Gu Embroidery of famous ancient painting

Gu Embroidery is a unique embroidery art enjoying the honor of “painting embroidery”. It models on famous paintings and calligraphic works particularly, and combines traditional stitches of the Song Dynasty embroidery with brushworks of traditional Chinese paintings. Taking the needle instead of the brush and ink, it provides picturesque works, and has a deep impact on future generations. The later development of Su Embroidery, Xiang Embroidery and Shu Embroidery has benefited from the techniques of Gu Embroidery.

Gu Embriodery of Chinese landscape painting

“Gu Embroidery” is also known as “Luxiangyuan Embroidery”, which originated from the Gu family living in Songjiang area (now Shanghai) in the Ming Dynasty. Gu Mingshi, a Jinshi (a successful candidate in the palace examination) of Songjiang Prefecture during Emperor Jiajing’s reign in the Ming Dynasty built a garden for residence in Shanghai in his later years and named it “Luxiangyuan”. His descendants were skilled in embroidery. Their works were beautifully elegant with unique techniques and were commonly displayed at home and gifted to relatives and friends, thus the name “Gu Embroidery”.

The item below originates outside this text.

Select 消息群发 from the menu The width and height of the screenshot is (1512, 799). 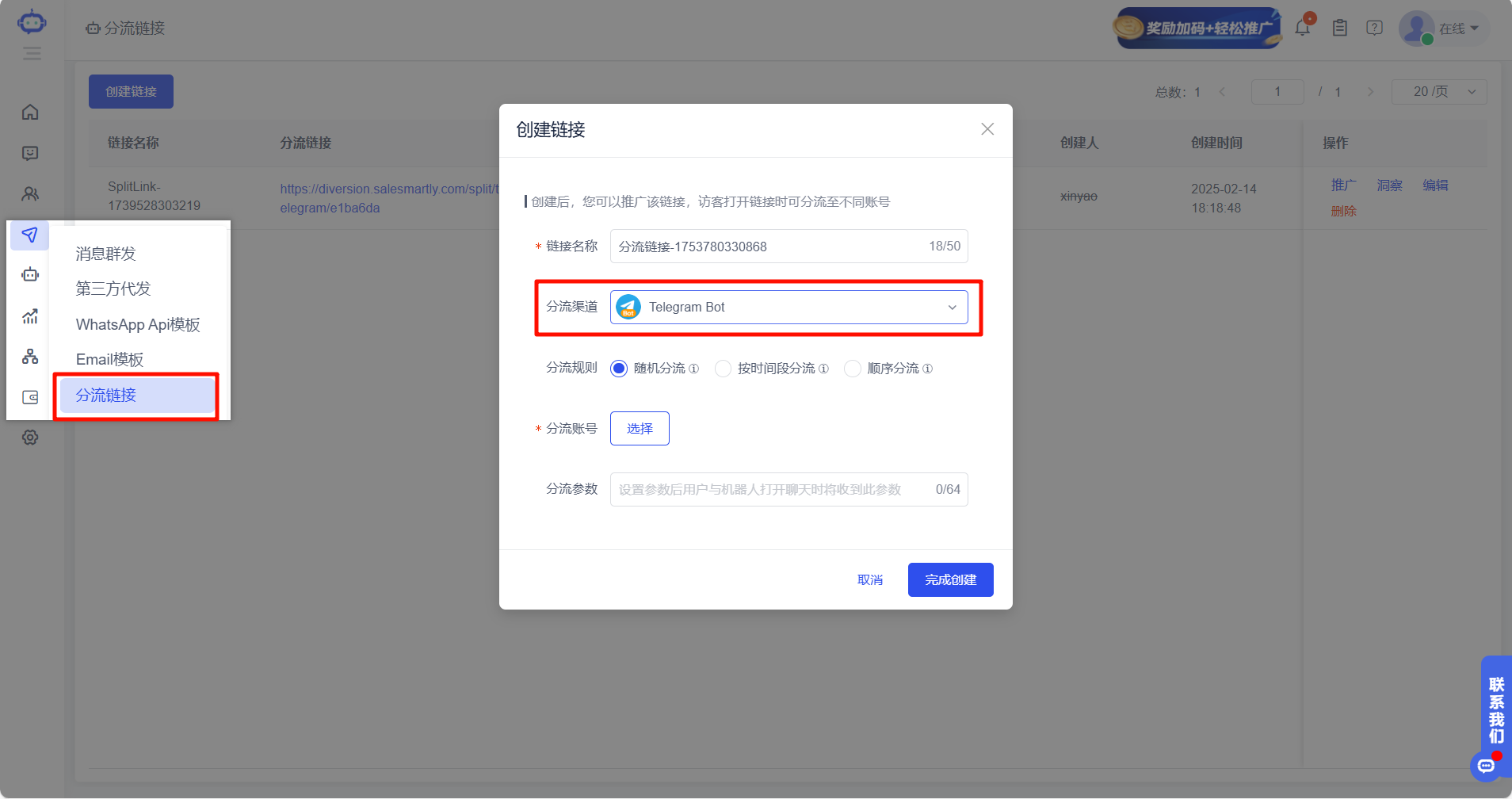pos(105,254)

According to Annals of Songjiang in Emperor Chongzhen’s reign of the Ming Dynasty: “Gu Embroidery can make flowers and birds on scrolls as well as figures on sachets. The delicate skills can’t be seen anywhere else.” Reportedly, the techniques of Gu Embroidery came from the imperial palace. The silk threads used were thinner than human hair, the stitches were as fine as facial hairs, and the colors were ingeniously arranged. Gu Embroidery attached great importance to the spirit of the original work and the similarity in shape, and its techniques varied with multiple stitches. There were dozens of stitches in Gu Embroidery. It often took several months to finish a piece of embroidery. The landscapes, figures, birds and flowers embroidered were all fine and vivid, and were popular among local officials and folk people. Dong Qichang, the great painter in the Ming Dynasty, highly appreciated it and said that: “it was so delicate that no peers could surpass. It seemed like God’s creation and was very impressive.”